Had a rather sleepless night after starting coding yesterday evening.
And came up with some ideas.

Idea#1 (that which I started coding on) is rather straightforward:
replace all the data structures in the glissando_engraver by deques and
work with them in the obvious manner.

Now what if I want two glissando lines from a 3-note chord to another
one.  Think think think.  So maybe make the engraver just responsible
for one glissando.  Then I write

<c g e>\glissando \glissando<d g f>

and have two lines connecting c-d and g-g.  How to do that?  Well,
simplest is by using two engravers.  One accepts notes until it is full
and leaves the rest for the next engraver, and the same thing for the
connecting notes.  Nice thing is that you can tweak both glissandi
separately.

However, two engravers is an ugly interface, and one might to need more.
So the next idea is that the engraver derives from a base class
"cloneable_engraver" and the additional engraver instances are handled
mostly automatically.

The engraver can just check if it has resources free and if it doesn't,
it says something like:

  if (line) // we already started a line
    clone.delegate(event);

delegate checks whether there is a clone already, and if so delegates
the event to it.  If not, it creates a clone.
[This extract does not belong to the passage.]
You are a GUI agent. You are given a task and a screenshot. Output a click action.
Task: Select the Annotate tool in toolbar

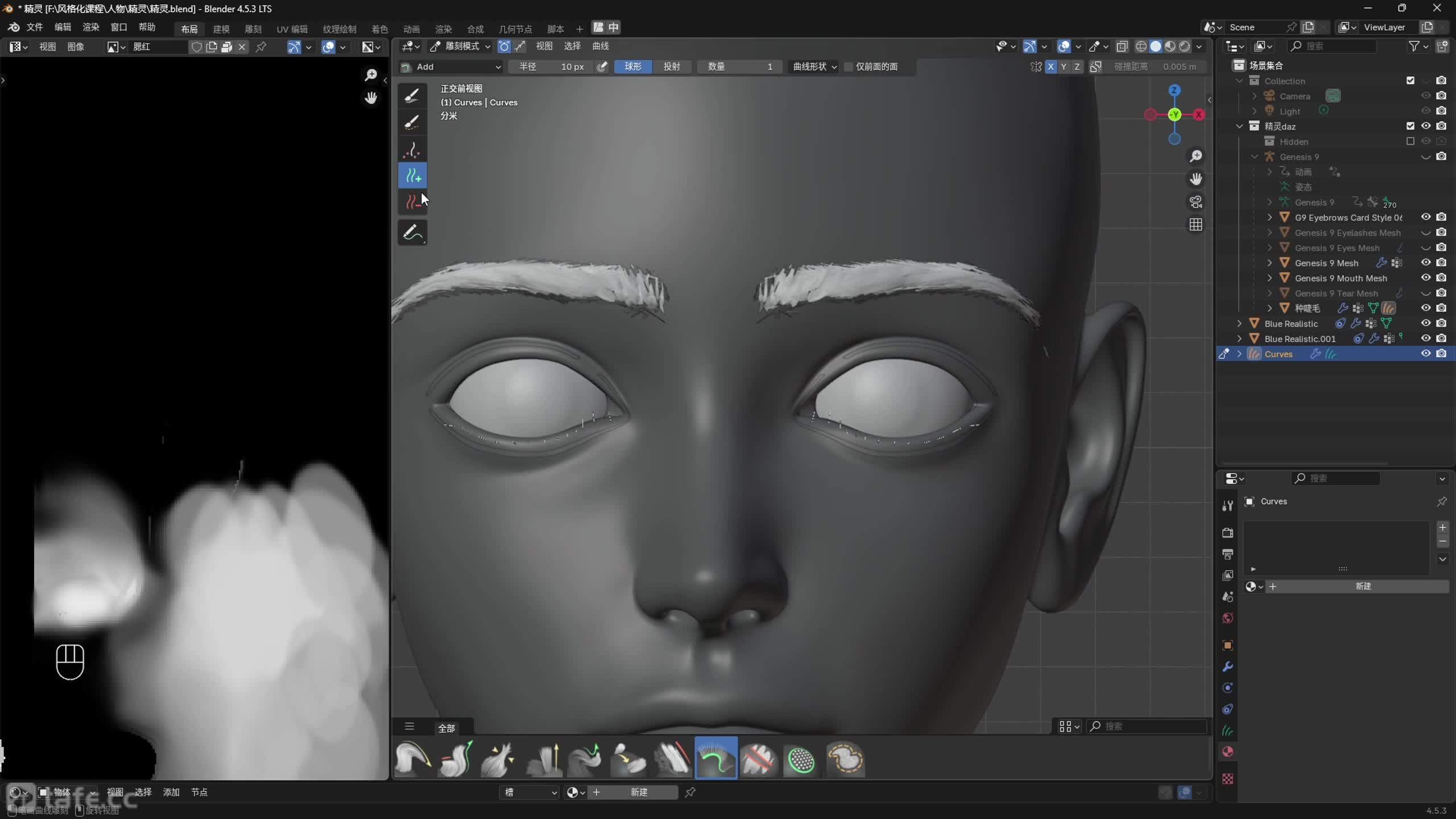(412, 233)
And if we are at the end note time, we have something like
  if (!end_line) // we already ended the line
    clone.finish(...)

This is all rather half-baked and fuzzy, but the idea is to just keep
most of the existing code around and just deal with cloning when
necessary.

Now here comes the interesting thing: basically, all stuff that works
with \new Voice { \hideNotes repeat-what-we-already-did-elsewhere } is
an incredibly ugly crutch.

And hard to do, to boot.  So why not obliterate it completely?  For most
tweakable constructs, there is some motivation to use them in a separate
instance without moving everything around.

So how about the ultimate tweak: using a separate engraver?  We can't
have overlapping slurs with a single engraver, for example.  But if we
write something like

<c( address@hidden( g> <address@hidden) f)>

and use @1 with the scope of a tweak, and let it use the engraver of
subvoice 1 (a subvoice having its own engraver copies that get to handle
basic events just from its own subvoice), then it becomes possible to
use parallel slurs in one voice.

That way, the individual engravers need just to cater for a single
entity at one time, as they do now.  More generality, code as simple as
previously.

It might even be conceivable to move events to a subvoice of a different
Voice/Staff and do cross-staff beams/voices in that way.  However, that
would be a non-local operation and likely quite harder to get right
reliably.

Of course, all this tastes of "goto" in that it would be a nightmare to
translate into MusicXML and its ilk.  But the \hideNotes in separate
Voice construct works just by chance (as long as the hidden constructs
are similar enough to have exactly the same spacing) and also is not
nice to put into MusicXML.  And a pain to document in snippets.

And make no mistake: something like this is _needed_ all the time.

So much for the nightly brainstorm.  Have to go to a rehearsal now.